## TEKS YANG DIBERIKAN:
Pengangkatan Marzuki sebagai Staf Ahli Mendagri dilakukan tanpa melalui proses terbuka dan kompetitif. Ini bertentangan dengan Pasal 109 Ayat (2) Undang-Undang Nomor 5 Tahun 2014 tentang Aparatur Sipil Negara dan Pasal 157 Ayat (1) Peraturan Pemerintah Nomor 17 Tahun 2020 tentang Manajemen Pegawai Negeri Sipil. Tiga hari kemudian, baru dia diangkat menjadi Penjabat Gubernur Aceh.
”Pengangkatan bersifat senyap, seolah mengakali aturan TNI aktif tidak bisa menjadi penjabat gubernur. Bagaimana kemudian masyarakat sipil bisa memberikan masukan? Ketika prosesnya saja bagaikan pasar gelap,” ujar Syahrul.
Pola yang sama kemudian diterapkan dalam pengangkatan penjabat kepala daerah Kabupaten Nagan Raya dan Kabupaten Pidie. Dua penjabat bupati di wilayah tambang itu diangkat dari calon yang berlatar belakang dari Badan Intelijen Negara (BIN). Pengumuman penunjukan penjabat kepala daerah itu selalu dilakukan pada last minute sehingga tak menyisakan ruang partisipasi publik.
Bagi masyarakat Aceh, katanya, penempatan penjabat berlatar belakang BIN ini menyisakan rasa trauma. Seolah, pemerintah pusat tidak memercayai integrasi Aceh setelah Perjanjian Helsinki. Ini juga menyisakan pertanyaan lanjutan, mengapa di daerah kaya tambang ditugaskan sosok berlatar belakang BIN.
”Dalam perjalanannya, mereka juga dengan mudahnya mengubah perizinan tambang. Apakah agar eksploitasi tambang di Aceh semakin lancar?” katanya.
Pelibatan DPRD juga tidak dirasakan dampaknya terhadap peningkatan transparansi dan akuntabilitas dalam pengangkatan penjabat kepala daerah. Menurut Syahrul, DPR Aceh tidak pernah menggelar konsultasi publik dengan masyarakat sipil Aceh. Bahkan, nama-nama penjabat kepala daerah cenderung muncul di akhir sehingga publik tetap sulit memberikan masukan.

## ENTRI YANG DISEDIAKAN:
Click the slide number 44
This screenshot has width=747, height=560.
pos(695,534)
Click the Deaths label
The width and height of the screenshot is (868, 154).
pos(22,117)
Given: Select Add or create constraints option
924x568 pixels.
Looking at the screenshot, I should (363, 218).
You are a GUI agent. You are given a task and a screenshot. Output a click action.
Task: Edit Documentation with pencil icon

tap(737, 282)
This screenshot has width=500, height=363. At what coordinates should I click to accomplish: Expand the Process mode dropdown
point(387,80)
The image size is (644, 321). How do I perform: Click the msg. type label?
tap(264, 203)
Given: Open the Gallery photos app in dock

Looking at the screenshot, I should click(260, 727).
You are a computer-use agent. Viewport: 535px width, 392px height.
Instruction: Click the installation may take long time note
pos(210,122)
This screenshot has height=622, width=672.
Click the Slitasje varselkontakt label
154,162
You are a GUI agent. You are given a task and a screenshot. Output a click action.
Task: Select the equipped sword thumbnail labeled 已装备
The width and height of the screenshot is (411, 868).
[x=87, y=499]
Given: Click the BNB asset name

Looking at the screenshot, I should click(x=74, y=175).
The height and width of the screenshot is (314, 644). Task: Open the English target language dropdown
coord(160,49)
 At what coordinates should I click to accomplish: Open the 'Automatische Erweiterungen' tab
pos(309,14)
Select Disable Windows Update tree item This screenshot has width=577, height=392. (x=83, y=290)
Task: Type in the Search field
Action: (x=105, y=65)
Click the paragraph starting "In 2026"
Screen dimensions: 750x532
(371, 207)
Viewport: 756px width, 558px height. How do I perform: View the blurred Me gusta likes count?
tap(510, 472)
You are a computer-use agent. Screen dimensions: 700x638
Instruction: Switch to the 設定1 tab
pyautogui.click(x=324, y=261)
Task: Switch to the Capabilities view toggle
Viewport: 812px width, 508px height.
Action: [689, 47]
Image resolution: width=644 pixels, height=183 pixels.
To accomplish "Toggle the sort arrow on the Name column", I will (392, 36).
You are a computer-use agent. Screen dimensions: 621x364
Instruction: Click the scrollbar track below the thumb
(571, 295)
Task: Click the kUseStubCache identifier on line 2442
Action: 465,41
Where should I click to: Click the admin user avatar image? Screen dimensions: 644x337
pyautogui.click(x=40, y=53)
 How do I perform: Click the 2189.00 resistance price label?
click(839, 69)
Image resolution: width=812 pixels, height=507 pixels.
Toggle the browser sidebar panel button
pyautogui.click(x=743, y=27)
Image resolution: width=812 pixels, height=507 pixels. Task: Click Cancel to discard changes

## SOAL LATIHAN:
1) Sebutkan semua nama wilayah, baik provinsi maupun kabupaten, yang muncul dalam teks tentang penjabat kepala daerah Aceh.
2) Tentukan apakah setiap pernyataan berikut sesuai dengan teks tentang penjabat kepala daerah Aceh, lalu kutip kata-kata teks yang menjadi dasar jawabanmu: (a) Marzuki diangkat menjadi Penjabat Gubernur Aceh tiga hari setelah pengangkatannya sebagai Staf Ahli Mendagri; (b) dua penjabat bupati di Nagan Raya dan Pidie berlatar belakang TNI; (c) menurut Syahrul, DPR Aceh rutin menggelar konsultasi publik dengan masyarakat sipil Aceh.
3) Lanjutkan teks tentang penjabat kepala daerah Aceh, dimulai sesudah kalimat terakhirnya.
Entri di atas tidak diperlukan untuk mengerjakan soal.

## JAWABAN BERURUTAN:
1) Aceh, Kabupaten Nagan Raya, Kabupaten Pidie

2)
(a) Ya: "Tiga hari kemudian, baru dia diangkat menjadi Penjabat Gubernur Aceh."
(b) Tidak: "diangkat dari calon yang berlatar belakang dari Badan Intelijen Negara (BIN)"
(c) Tidak: "DPR Aceh tidak pernah menggelar konsultasi publik dengan masyarakat sipil Aceh"

3)
Kini, bersama koalisi masyarakat sipil, LBH Aceh sedang menggugat keputusan administrasi pengangkatan sejumlah penjabat kepala daerah oleh Kemendagri ke Pengadilan Tata Usaha Negara Jakarta. Pada Kamis (5/1/2023), sidang perdana dengan agenda pembacaan gugatan itu berlangsung secara daring.
Pengacara publik LBH Jakarta, Charlie Albajili, mengatakan, pembacaan gugatan menandai proses pemeriksaan terhadap dugaan perbuatan melawan hukum dalam pengangkatan penjabat kepala daerah.
Sebelumnya, pada 28 November 2022, LBH Jakarta mewakili tiga orang individu, warga masyarakat, dan Yayasan Perludem mendaftarkan gugatan dugaan perbuatan melawan hukum penguasa (Onrechtmatige Overheidsdaad) yang dilakukan Presiden dan Mendagri dalam pengangkatan penjabat kepala daerah.
Perbuatan melawan hukum yang dimaksud adalah pengangkatan penjabat dilakukan tanpa terlebih dahulu membentuk peraturan teknis pelaksanaan mengenai tata laksana penjabat kepala daerah yang diamanatkan melalui putusan Mahkamah Konstitusi. Menurut penggugat, tindakan itu melanggar ketentuan perundang-undangan dan asas-asas umum pemerintahan yang baik.
Rekomendasi akhir
Anggota ORI, Robert Na Endi Jaweng, mengingatkan kepada Kemendagri untuk tidak terus-menerus mengabaikan putusan MK dan saran perbaikan dari ORI. Jika mau legawa, katanya, putusan MK dan saran dari ORI adalah petunjuk untuk berjalan pada prinsip-prinsip demokrasi, konstitusi, dan negara hukum.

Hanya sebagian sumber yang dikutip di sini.